In der Systematik....

...der Literaturwissenschaft ist Max Frisch´s Biedermann in die Rubrik der Nachkriegsliteratur eingeordnet. Das Stück in dieser Systematik zu betrachten, erschließt es auf der einen Seite, verschließt aber zugleich für viele weitere Facetten den Blick. Helmut Karasek schob das Stück genau in diesen Nachkriegs-Aufarbeitungs-Kontext, in dem er sagte:

"Man sieht eine Parabel, in der die Machtergreifung Hitlers treffend eingefangen ist. Die Erfahrung, dass Hitler aus seinen wahren Absichten in "Mein Kampf" nie einen Hehl gemacht hat, ist hier szenisch fassbar geworden. Der Terror kann sich unverblühmt geben, sobald der den Bürger mit verstrickt hat, ihn zum Mitschuldigen machte. Er kann sich darauf verlassen, dass das Opfer nicht glauben wird, was es ahnt. Die Feigheit verschließt noch vor der Wahrheit Augen und Ohren."

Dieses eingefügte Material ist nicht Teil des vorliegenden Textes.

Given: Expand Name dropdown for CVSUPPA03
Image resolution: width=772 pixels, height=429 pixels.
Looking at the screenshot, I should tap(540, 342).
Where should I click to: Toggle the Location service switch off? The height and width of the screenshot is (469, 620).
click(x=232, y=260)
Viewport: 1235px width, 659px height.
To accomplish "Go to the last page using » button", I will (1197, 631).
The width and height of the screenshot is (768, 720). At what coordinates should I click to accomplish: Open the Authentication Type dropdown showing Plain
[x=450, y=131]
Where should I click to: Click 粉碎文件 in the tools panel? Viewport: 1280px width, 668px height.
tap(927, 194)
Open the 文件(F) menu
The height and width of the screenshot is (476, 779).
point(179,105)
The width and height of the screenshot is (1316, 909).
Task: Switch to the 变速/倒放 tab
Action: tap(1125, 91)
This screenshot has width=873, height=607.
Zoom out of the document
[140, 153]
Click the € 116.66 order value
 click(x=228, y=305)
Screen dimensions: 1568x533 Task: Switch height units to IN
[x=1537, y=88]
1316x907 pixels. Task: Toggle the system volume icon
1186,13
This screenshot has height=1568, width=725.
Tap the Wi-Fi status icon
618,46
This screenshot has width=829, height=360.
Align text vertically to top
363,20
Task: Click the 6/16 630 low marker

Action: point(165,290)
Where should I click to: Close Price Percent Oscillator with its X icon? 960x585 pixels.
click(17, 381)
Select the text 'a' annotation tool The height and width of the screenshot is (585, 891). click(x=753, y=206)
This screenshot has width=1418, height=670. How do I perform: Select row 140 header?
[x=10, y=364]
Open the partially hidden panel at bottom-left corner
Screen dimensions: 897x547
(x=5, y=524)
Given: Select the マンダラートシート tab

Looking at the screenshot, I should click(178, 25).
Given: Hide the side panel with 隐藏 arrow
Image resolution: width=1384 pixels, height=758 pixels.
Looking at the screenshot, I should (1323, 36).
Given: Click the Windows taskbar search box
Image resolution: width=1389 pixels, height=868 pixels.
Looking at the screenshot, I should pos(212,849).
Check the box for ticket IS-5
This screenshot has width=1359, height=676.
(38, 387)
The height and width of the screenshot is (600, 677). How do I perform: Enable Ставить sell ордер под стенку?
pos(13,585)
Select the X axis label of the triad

Diese Sicht auf das Stück wird seit inzwischen vielen Schülergenerationen in vielen Stückanalysen übernommen.Darüber hinaus führend gibt Max Frisch elf Jahre nach dem Erscheinen seines Werkes eigene Interpretationshinweise, wohl auch um es der inhaltlichen "Verkürzung" zu entziehen:

"Als Stückeschreiber hielte ich meine Aufgabe durchaus für erfüllt, wenn es einem Stück jemals gelänge, eine Frage dermaßen zu stellen, dass die Zuschauer von dieser Stunde an ohne eine Antwort nicht mehr leben können - ohne ihre Antwort, ihre eigene, die sie nur mit dem Leben selbst geben können. (...) Aber jede menschliche Antwort, sobald sie über die persönliche Antwort hinaus geht und sich eine allgemeine Gültigkeit anmaßt, das wissen wir, und die Befriedigung, die wir im Widerlegen fremder Antworten finden, besteht darin, dass wir darüber wenigstens die Frage vergessen, die uns belästigt - das würde heißen: wir wollen gar keine Antwort, sondern wir wollen die Frage vergessen. Um nicht verantwortlich zu werden."